I can do anything, so I tried to normalize it for the time being.
processing_csv.py
import re, datetime
import pandas as pd
# from IPython.display import display
url='http://kei008220.webcrow.jp/seika.csv'
r=pd.read_csv(url,encoding='Shift-JIS', header=None)
#pd.set_option('display.max_rows', 100)
#Verification
r=r.dropna(how="all", axis=1)
#display(r)
#I will put it in by appearance
hyoudai=r.iloc[0,0] #title
nichiji=r.iloc[1,0] #Date and time: Wednesday, January 13, 3rd year of Reiwa Weather(Sunny)Separated later
sijou=r.iloc[2,11] #Market name
hanbairyo_vegetable=r.iloc[3,2] #Vegetable sales volume
hanbairyo_fruit=r.iloc[3,2] #Fruit sales volume, unit(t)Want to separate later
hanbairyo_full=r.iloc[5,1]+r.iloc[5,2] #Sales volume, unit(t)For the time being, stick them together
hinshu_kugiri=r[r[0].str.contains('(\d)', na=False)].index #Rows (1) and (2) of the market price table by major item[8,45]

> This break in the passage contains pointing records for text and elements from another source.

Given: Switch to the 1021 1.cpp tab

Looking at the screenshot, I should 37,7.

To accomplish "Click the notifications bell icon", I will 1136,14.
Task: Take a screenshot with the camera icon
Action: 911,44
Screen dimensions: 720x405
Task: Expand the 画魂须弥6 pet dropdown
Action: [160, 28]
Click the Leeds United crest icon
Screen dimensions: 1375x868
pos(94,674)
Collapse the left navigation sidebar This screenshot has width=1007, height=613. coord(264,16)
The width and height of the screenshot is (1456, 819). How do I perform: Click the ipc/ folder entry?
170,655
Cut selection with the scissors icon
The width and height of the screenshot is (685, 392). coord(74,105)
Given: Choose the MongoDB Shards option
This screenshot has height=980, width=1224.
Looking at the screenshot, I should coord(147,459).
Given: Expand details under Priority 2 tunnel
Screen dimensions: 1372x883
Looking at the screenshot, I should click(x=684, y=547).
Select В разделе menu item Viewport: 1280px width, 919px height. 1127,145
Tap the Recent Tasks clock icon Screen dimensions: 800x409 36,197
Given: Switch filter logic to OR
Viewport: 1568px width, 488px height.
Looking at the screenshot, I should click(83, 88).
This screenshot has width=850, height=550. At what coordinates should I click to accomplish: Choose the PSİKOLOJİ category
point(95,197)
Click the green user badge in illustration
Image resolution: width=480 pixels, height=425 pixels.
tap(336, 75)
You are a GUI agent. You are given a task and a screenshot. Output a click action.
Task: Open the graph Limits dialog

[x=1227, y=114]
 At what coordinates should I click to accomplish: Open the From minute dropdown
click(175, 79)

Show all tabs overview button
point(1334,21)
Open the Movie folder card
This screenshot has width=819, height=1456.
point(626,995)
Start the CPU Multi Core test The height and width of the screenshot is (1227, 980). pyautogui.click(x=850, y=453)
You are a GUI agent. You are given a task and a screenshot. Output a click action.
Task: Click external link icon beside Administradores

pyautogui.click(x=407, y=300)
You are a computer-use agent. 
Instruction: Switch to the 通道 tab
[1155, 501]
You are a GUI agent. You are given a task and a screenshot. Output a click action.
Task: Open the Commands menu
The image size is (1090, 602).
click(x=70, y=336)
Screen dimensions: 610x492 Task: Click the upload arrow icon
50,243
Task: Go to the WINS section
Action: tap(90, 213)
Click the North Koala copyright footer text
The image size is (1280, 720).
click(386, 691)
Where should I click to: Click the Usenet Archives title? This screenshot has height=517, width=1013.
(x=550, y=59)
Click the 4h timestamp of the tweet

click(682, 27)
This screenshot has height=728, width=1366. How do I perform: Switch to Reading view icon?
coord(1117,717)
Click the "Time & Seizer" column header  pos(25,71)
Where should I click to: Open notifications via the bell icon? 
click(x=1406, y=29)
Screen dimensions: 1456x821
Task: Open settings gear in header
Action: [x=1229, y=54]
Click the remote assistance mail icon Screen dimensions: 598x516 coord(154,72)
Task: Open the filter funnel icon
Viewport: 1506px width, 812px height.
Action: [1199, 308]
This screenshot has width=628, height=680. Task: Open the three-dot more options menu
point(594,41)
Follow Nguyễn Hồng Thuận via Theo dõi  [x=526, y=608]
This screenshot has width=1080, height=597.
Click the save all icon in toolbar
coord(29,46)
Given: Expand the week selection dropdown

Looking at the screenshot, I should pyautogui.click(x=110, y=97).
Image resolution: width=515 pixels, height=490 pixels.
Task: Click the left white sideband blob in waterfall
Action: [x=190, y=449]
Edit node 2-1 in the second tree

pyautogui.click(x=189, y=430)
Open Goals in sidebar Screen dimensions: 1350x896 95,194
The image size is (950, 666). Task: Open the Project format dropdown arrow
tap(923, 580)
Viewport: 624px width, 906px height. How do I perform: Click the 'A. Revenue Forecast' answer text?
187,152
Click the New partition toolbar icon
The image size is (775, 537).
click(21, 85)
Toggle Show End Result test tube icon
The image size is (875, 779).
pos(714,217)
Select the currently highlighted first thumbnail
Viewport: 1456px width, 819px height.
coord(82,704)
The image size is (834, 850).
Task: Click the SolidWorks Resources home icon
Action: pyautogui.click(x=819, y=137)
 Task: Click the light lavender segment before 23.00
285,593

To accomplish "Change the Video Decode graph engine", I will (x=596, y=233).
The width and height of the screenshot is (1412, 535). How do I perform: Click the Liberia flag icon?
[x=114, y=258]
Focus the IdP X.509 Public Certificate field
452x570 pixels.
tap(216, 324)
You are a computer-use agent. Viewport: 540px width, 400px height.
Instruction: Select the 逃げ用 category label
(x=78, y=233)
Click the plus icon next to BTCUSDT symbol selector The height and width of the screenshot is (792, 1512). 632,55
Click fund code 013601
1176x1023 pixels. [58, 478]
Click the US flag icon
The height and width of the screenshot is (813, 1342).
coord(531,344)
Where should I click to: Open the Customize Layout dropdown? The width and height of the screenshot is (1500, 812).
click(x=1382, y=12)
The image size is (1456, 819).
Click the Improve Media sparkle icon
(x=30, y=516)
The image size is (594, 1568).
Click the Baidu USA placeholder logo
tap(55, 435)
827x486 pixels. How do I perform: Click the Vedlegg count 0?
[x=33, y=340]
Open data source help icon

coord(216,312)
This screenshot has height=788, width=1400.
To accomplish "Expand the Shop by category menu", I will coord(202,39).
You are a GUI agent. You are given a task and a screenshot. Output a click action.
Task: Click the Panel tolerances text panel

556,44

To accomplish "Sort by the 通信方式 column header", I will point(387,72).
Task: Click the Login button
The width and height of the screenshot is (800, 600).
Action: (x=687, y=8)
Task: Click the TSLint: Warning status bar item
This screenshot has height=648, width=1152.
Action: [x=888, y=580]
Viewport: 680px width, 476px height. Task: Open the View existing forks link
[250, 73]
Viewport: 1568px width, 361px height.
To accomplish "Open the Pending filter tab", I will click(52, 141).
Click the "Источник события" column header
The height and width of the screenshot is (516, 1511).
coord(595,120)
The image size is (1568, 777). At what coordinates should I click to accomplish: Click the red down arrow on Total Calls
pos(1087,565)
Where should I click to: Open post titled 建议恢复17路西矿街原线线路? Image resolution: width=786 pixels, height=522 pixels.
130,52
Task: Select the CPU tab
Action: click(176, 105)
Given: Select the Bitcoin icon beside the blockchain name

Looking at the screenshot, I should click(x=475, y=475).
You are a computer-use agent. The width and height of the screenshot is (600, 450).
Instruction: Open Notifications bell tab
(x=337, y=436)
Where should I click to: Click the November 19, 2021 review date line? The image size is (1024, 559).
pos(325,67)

vegetable=r.iloc[hinshu_kugiri[0]+1:hinshu_kugiri[1],:]
fruit=r.iloc[hinshu_kugiri[1]+1:,:].dropna(how="all")
#Create a table of vegetables
veg1=vegetable.iloc[:,:7]
veg2=vegetable.iloc[:,7:]
veg2.columns=[0,1,2,3,4,5,6]
veg=pd.concat([veg1,veg2[1:]],ignore_index=True).dropna(how="all") #The two rows were combined vertically. At that time, the index is changed.
veg[2]=veg[2].str.cat(veg[3], na_rep='') #Since the unit was in two rows, stick them together
veg=veg.drop(columns=3,axis=1) #Delete unnecessary columns after sticking
veg.columns=veg.iloc[0,:] #Specify column name
veg=veg.iloc[1:,:] #Delete the row used for the column name
veg['type']='Vegetables' #Vegetablesだけじゃないので列を追加
#display(veg)
#Create a table of fruits
fru=fruit.iloc[:,:7]
fru=fru.dropna(how="all", axis=0)
fru.iloc[:,2]=fru.iloc[:,2].str.cat(fru.iloc[:,3], na_rep='')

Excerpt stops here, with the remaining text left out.